Who Am I?

Las Vegas Strip in HDR

             Las Vegas Strip

Sunlight

Las Vegas Strip at night with the Aladdin (now...

             Las Vegas Strip at night

The sunlight is gently filtered by white sheers. Outside my window a cool breeze is moving the leaves of the palms. I’m sitting on the bed thinking about whether it’s too cool outside to go out to the pool and write…probably fewer distractions here.
I’m looking forward to a nice walk up the Strip after breakfast. Early morning in Las Vegas is quiet and peaceful. I used to get up while my husband and the kids were still sleeping and go for a morning run up the Strip. I loved the contrast of the empty streets and sidewalks compared to the insane crowds of the night before…two completely different faces on the same “painted lady.”
The people you meet on an early morning run have two different faces as well.
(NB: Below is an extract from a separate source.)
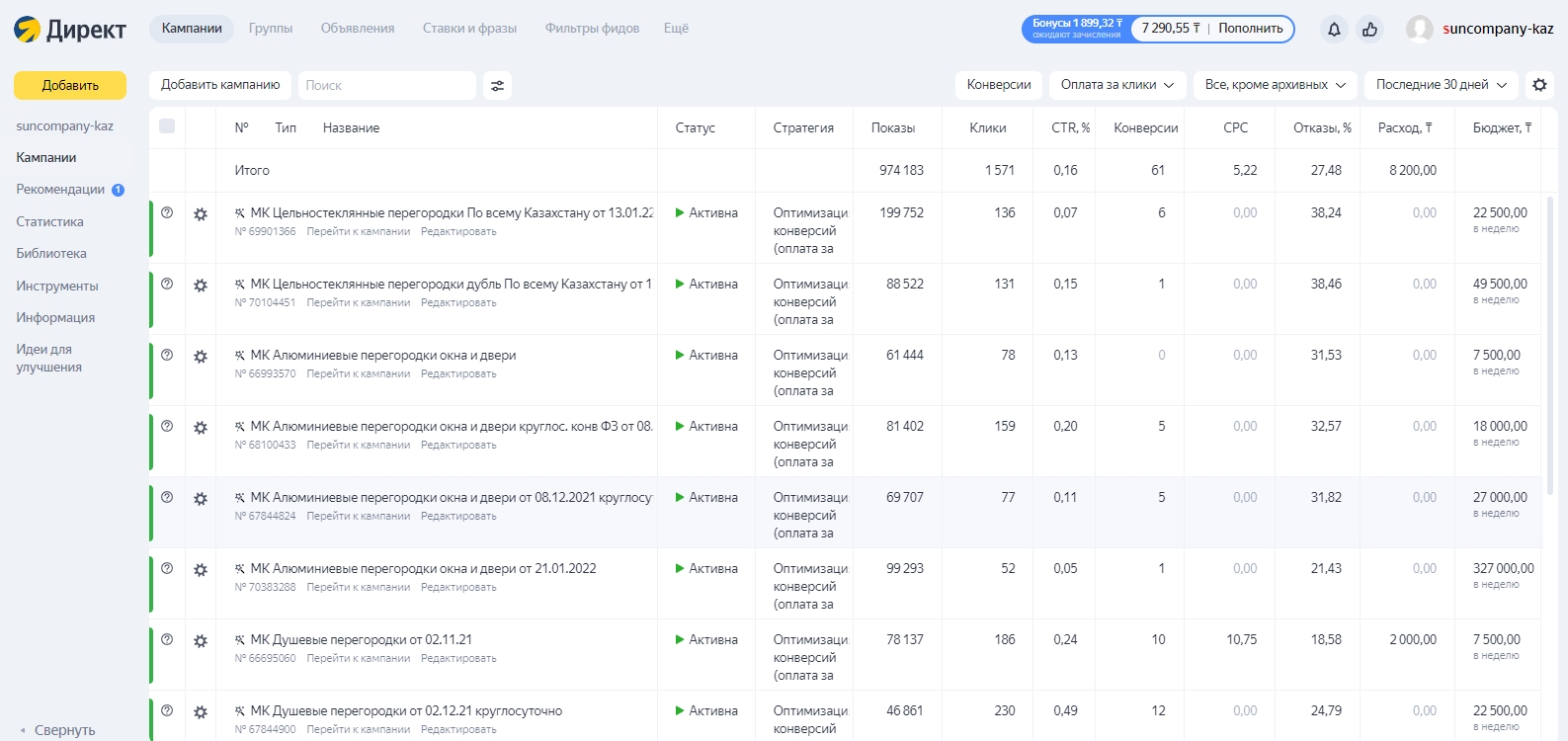Open gear menu for campaign №69901366

coord(201,214)
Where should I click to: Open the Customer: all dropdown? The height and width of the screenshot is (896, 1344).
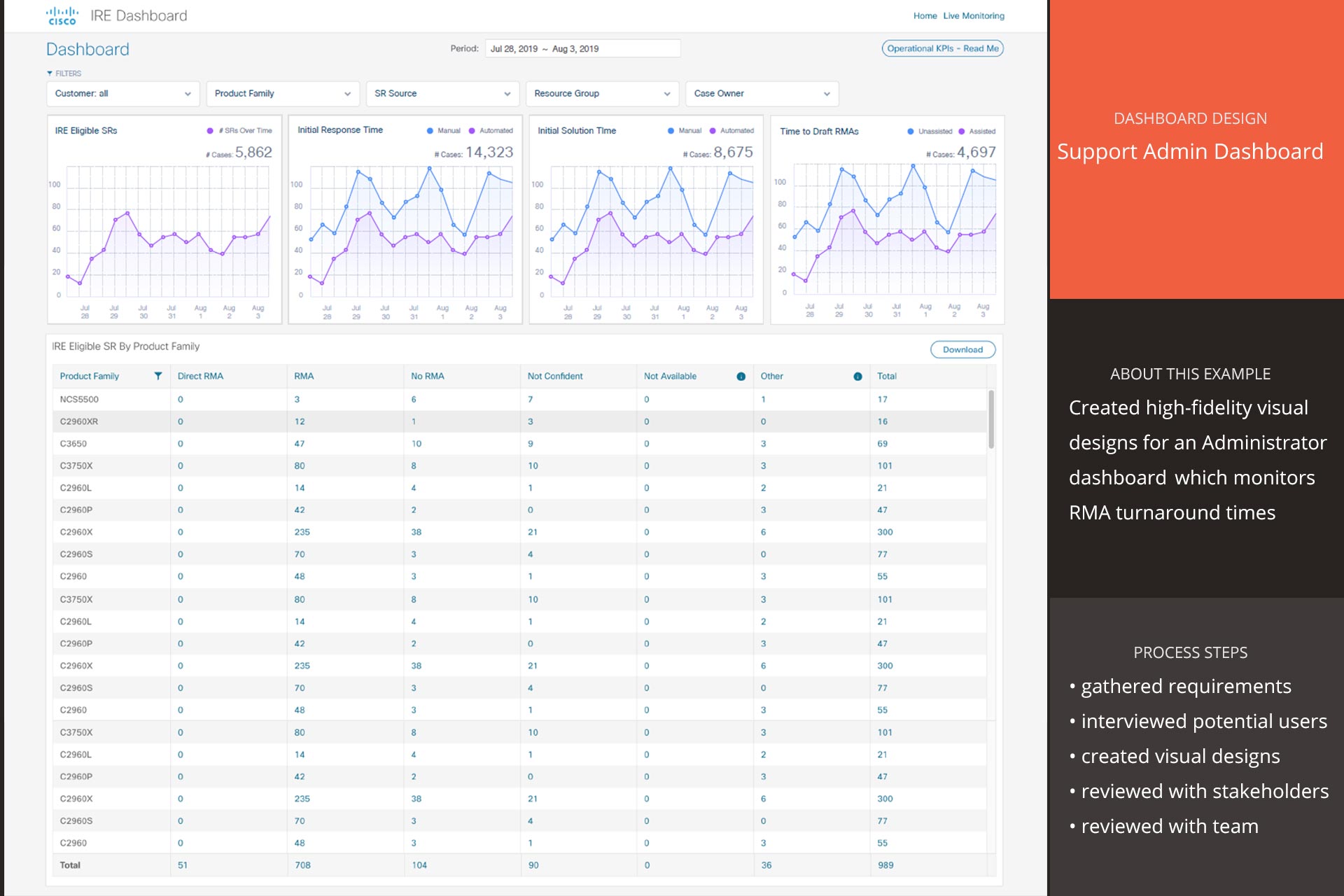pyautogui.click(x=122, y=94)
There are the athletic types out running or walking to get their exercise and there are the people who are trying to find their way home after a long night of partying.
When I was into playing poker here I would often play cards all night and walk back to my room at sunrise. Sunrise is the quietest point of all. The line between night and day when it’s still too dark to be out for exercise and most of the party people have already crapped out and fallen into bed. That point when night rolls into day feels a little like expiration and inspiration and that point in my breath between the two phases. If night is when I expire and day is when I inspire, how am I like the earth turning into and away from the sunlight? What is that place of in-between, the dawn of my breath?
I wish the earth could hold her dawn and capture that moment of daybreak for an infinite pause the way I can hold my breath and hover briefly in that place between inspired and expired. There is something so precious in that holding…a path of stillness that I follow down into my body going deep in the chambers of my soul’s home where I find a peacefulness that has no words.
I am grateful this morning for my ability to find that place of peace within. I want to gather up all the sad and lost and lonely and lead them here. I want to tell them to give up looking for happiness in the lights and the music and the endless pursuit of more. I want them to feel the joy of resting in the tranquil heart space of contentment.
But who am I to assume that they are not? Who am I to think I know the key to another’s happiness? Who am I?